X calls it a masterclass in malicious compliance — the Pentagon closed all press access in retaliation for a court order meant to restore it.
The hallway is quiet now. For decades, the Correspondents' Corridor inside the Pentagon was where the daily work of defense journalism happened — reporters waiting outside officials' offices, catching deputy secretaries on their way to meetings, overhearing the ambient intelligence that seeps through the walls of a building where wars are planned. As of April 2, the corridor has been closed for more than 30 days, and the silence is not incidental. It is the point.
On March 23, less than 72 hours after U.S. District Judge Paul Friedman ruled that the Pentagon's press access policy was unconstitutional and ordered the immediate restoration of revoked press passes, the Department of Defense announced it was closing the Correspondents' Corridor entirely [1]. Journalists would be relocated to an "annex facility" outside the Pentagon building. The Pentagon said it was complying with the court order. Press freedom advocates said it was retaliating against it.
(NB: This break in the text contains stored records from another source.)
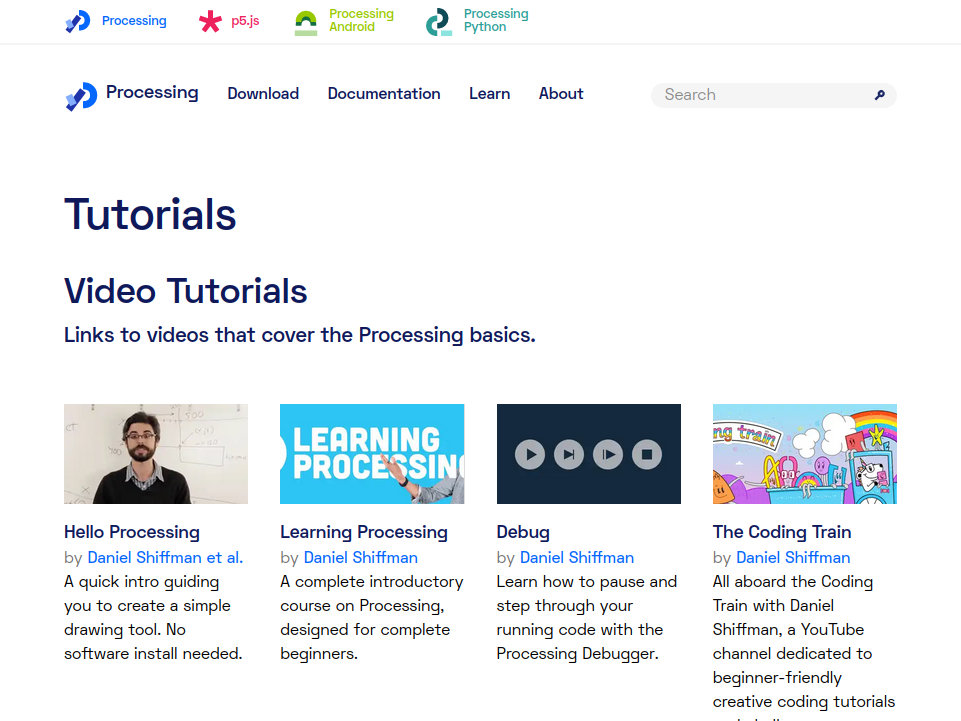Click the search magnifier icon
961x721 pixels.
880,95
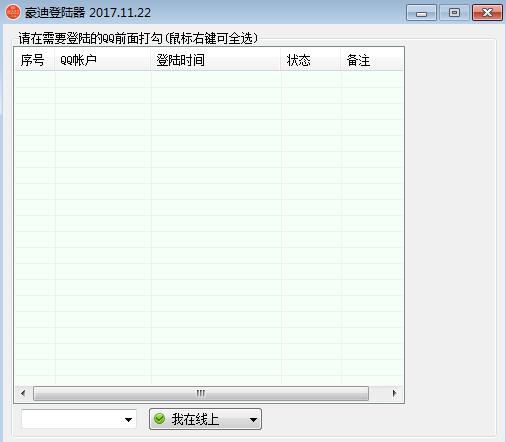
Task: Click the first empty row of the account list
Action: (x=209, y=79)
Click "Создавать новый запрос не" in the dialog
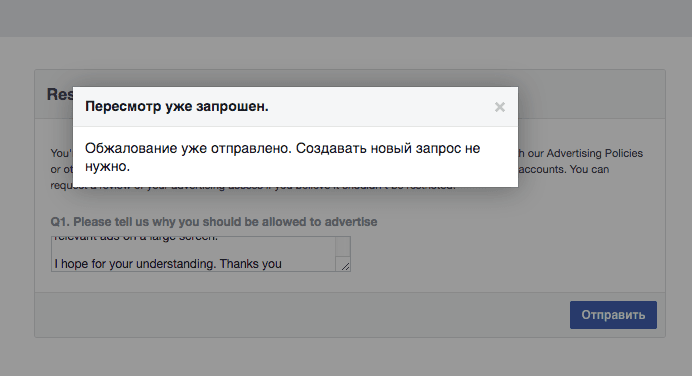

"This is malicious compliance in its purest form," said Bruce Brown, executive director of the Reporters Committee for Freedom of the Press [2]. "The court said you can't screen out journalists you don't like. So the Pentagon's answer is to screen out all journalists."
The Architecture of Access
The Correspondents' Corridor was not a perk. It was infrastructure. Located on the Pentagon's E Ring, it gave reporters physical proximity to the officials they covered. That proximity produced accountability — not through formal briefings, which are carefully managed, but through the informal encounters that happen when reporters and officials share a building.
A defense reporter could catch the undersecretary of defense for policy walking to lunch. A bureau chief could ask a passing colonel a question about troop deployments that would never be answered in a press conference. The corridor was, in the language of journalism, a place where news leaked through the walls.
The annex has none of these properties. Located outside the Pentagon's security perimeter, it requires reporters to request access to the building for specific meetings, eliminating the serendipitous encounters that produced much of the Pentagon press corps' best work [3].
Court Order, Pentagon Response
Judge Friedman's March 20 ruling was unambiguous. He found that the Pentagon's October 2025 policy — which gave the Department of Defense unilateral authority to revoke press credentials — violated the First Amendment and journalists' due process rights. He specifically ordered the Pentagon to restore passes for seven New York Times journalists whose credentials had been pulled [4].
The Pentagon complied with the letter of the ruling. It restored the passes. It issued new credentials under a revised policy. And then it eliminated the workspace those credentials were meant to access.
The revised policy, announced March 23, maintains press credentialing but closes the corridor "effective immediately" and establishes what Pentagon spokesman Sean Parnell called a "new and improved press workspace" in the external annex [5]. Parnell described the change as a security measure necessitated by the court's invalidation of the previous screening policy. If the Pentagon cannot choose which journalists enter the building, the logic goes, it will simply keep all journalists out.
Wartime Implications
The closure carries particular weight because it is happening during active combat operations. The Iran war, now in its 33rd day, has produced a stream of questions about targeting decisions, civilian casualties, operational timelines, and diplomatic strategy — the very categories of information that benefit from the kind of informal, proximity-based reporting the corridor enabled.
Instead, the Pentagon press corps now works from a facility where access to the building requires advance coordination, where chance encounters with officials are impossible, and where the physical distance from the decision-making apparatus is both literal and symbolic [1].
A federal judge expressed skepticism about the new arrangement during a hearing on March 30, questioning whether the annex constitutes meaningful press access [6]. The legal challenge continues, but the practical damage compounds daily. Every day the corridor stays closed is a day of defense reporting conducted from the outside looking in.
"They've turned the Pentagon press corps into a mailing list," said one veteran defense reporter who spoke on condition of anonymity. "We submit questions. Sometimes we get answers. That's not journalism. That's customer service."
The microphones in the Correspondents' Corridor sit on empty desks. The officials still walk the E Ring. The reporters just can't hear them anymore.